SCHRIFTELIJKE OPDRACHT 1
Welke termijn legt de rechtbank volgens de tekst over de asielaanvragen op voor het nemen van de nieuwe besluiten?

PAGINATEKST
AI samenvatting door LexboostAutomatisch gegenereerd

Asielaanvragen van getuigen bij het Internationaal Strafhof en de toepasselijkheid van de Vreemdelingenwet 2000

In deze zaak hebben eisers, getuigen bij het Internationaal Strafhof, asielaanvragen ingediend terwijl zij zich in detentie bevonden. Op 12 mei 2011 hebben zij verzocht om een verblijfsvergunning voor bepaalde tijd op basis van de Vreemdelingenwet 2000 (Vw 2000). Het Internationaal Strafhof heeft de Nederlandse autoriteiten gevraagd te beoordelen of hun terugkeer naar de Democratische Republiek Congo in strijd zou zijn met refoulement-verboden. De rechtbank heeft zich gebogen over de vraag of de asielaanvragen van eisers met toepassing van de Vw 2000 behandeld moeten worden of dat een sui generis procedure volgens de Algemene wet bestuursrecht (Awb) gevolgd moet worden. De rechtbank concludeert dat de aanvragen als asielaanvragen moeten worden behandeld onder de Vw 2000, ondanks het standpunt van verweerder dat deze wet niet van toepassing zou zijn.

De rechtbank oordeelt dat de eisers de juiste formulieren hebben gebruikt en dat de aanvragen zijn ingediend door hun gemachtigde, wat voldoet aan de vereisten van de Vw 2000. De rechtbank wijst het argument van verweerder af dat de beslistermijn is opgeschort omdat eisers niet hebben meegewerkt aan geplande gehoren. De rechtbank stelt vast dat de aanvragen gegrond zijn en dat verweerder nieuwe besluiten moet nemen met inachtneming van deze uitspraak. De rechtbank legt een termijn op van zes maanden voor het nemen van deze besluiten.

VERSTREKTE GEGEVENS
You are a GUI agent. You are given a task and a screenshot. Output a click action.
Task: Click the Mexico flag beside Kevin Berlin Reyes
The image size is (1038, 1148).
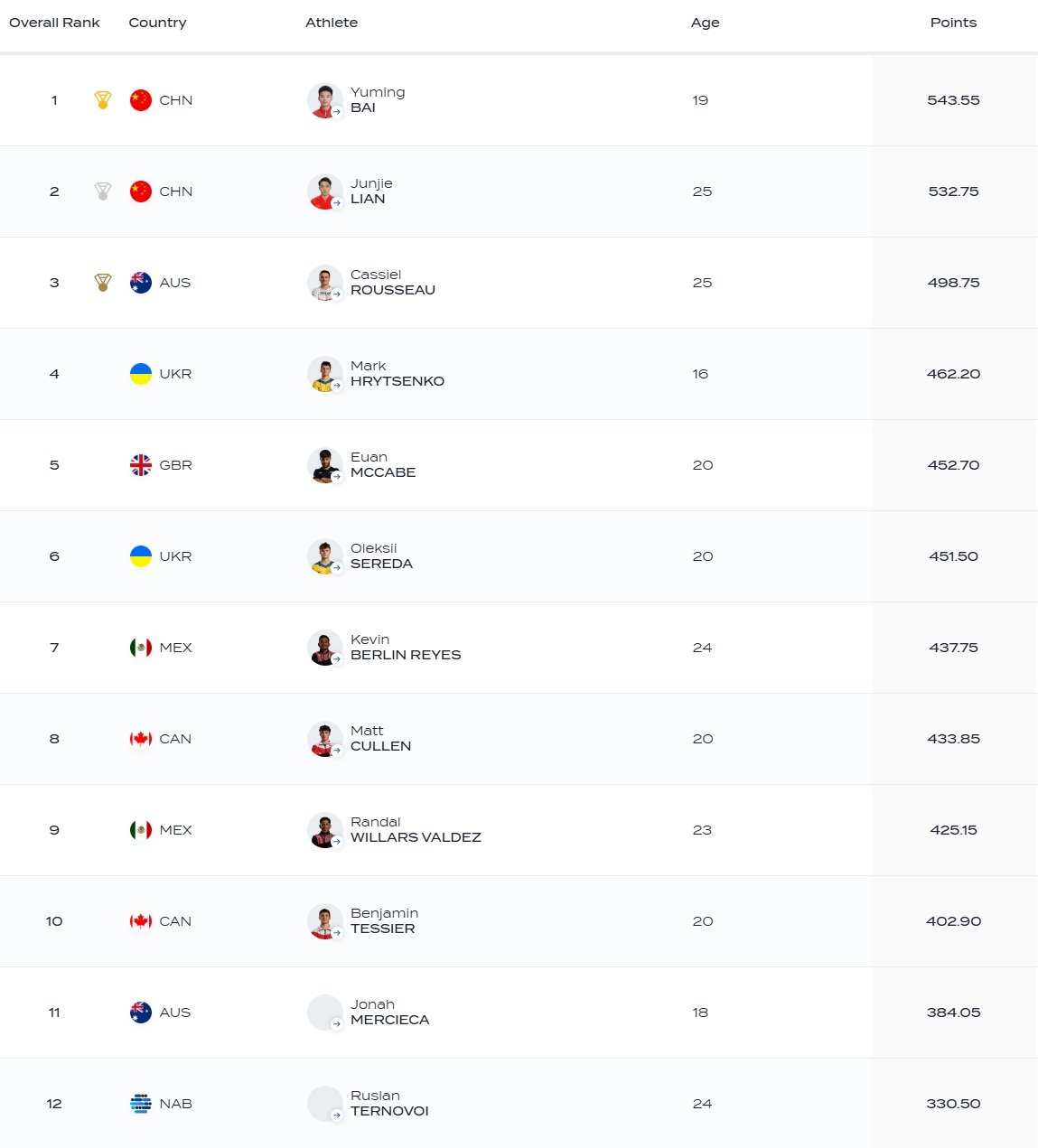click(x=141, y=648)
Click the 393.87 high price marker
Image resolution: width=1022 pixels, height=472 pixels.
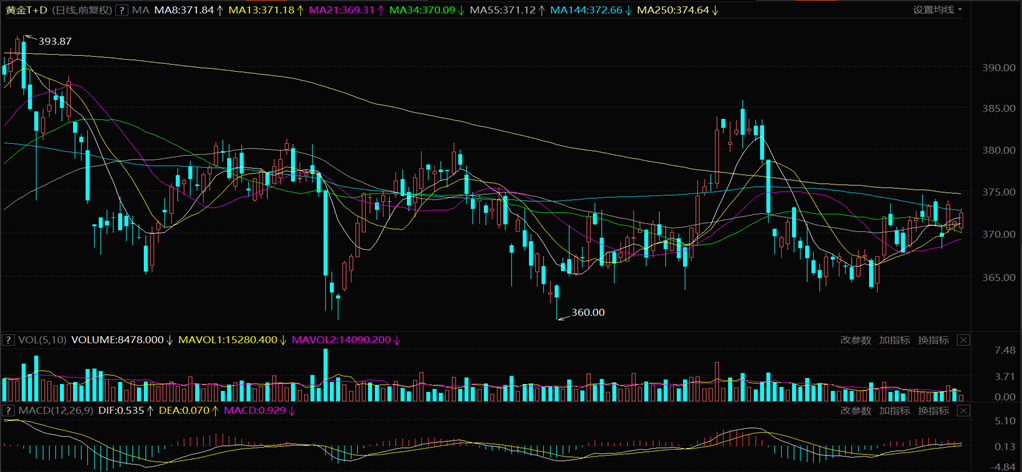coord(55,41)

SCHRIFTELIJKE OPDRACHT 2
Vervang in de rijen hierboven "Mexico" door "Canada" en laat de rest ongewijzigd. Laat de afbeeldingen weg uit je antwoord.

ANTWOORD 1
Zes maanden.

ANTWOORD 2
You are a GUI agent. You are given a task and a screenshot. Output a click action.
Task: Click the Canada flag beside Kevin Berlin Reyes
The image size is (1038, 1148).
click(x=141, y=648)
Click the 393.87 high price marker
Image resolution: width=1022 pixels, height=472 pixels.
coord(55,41)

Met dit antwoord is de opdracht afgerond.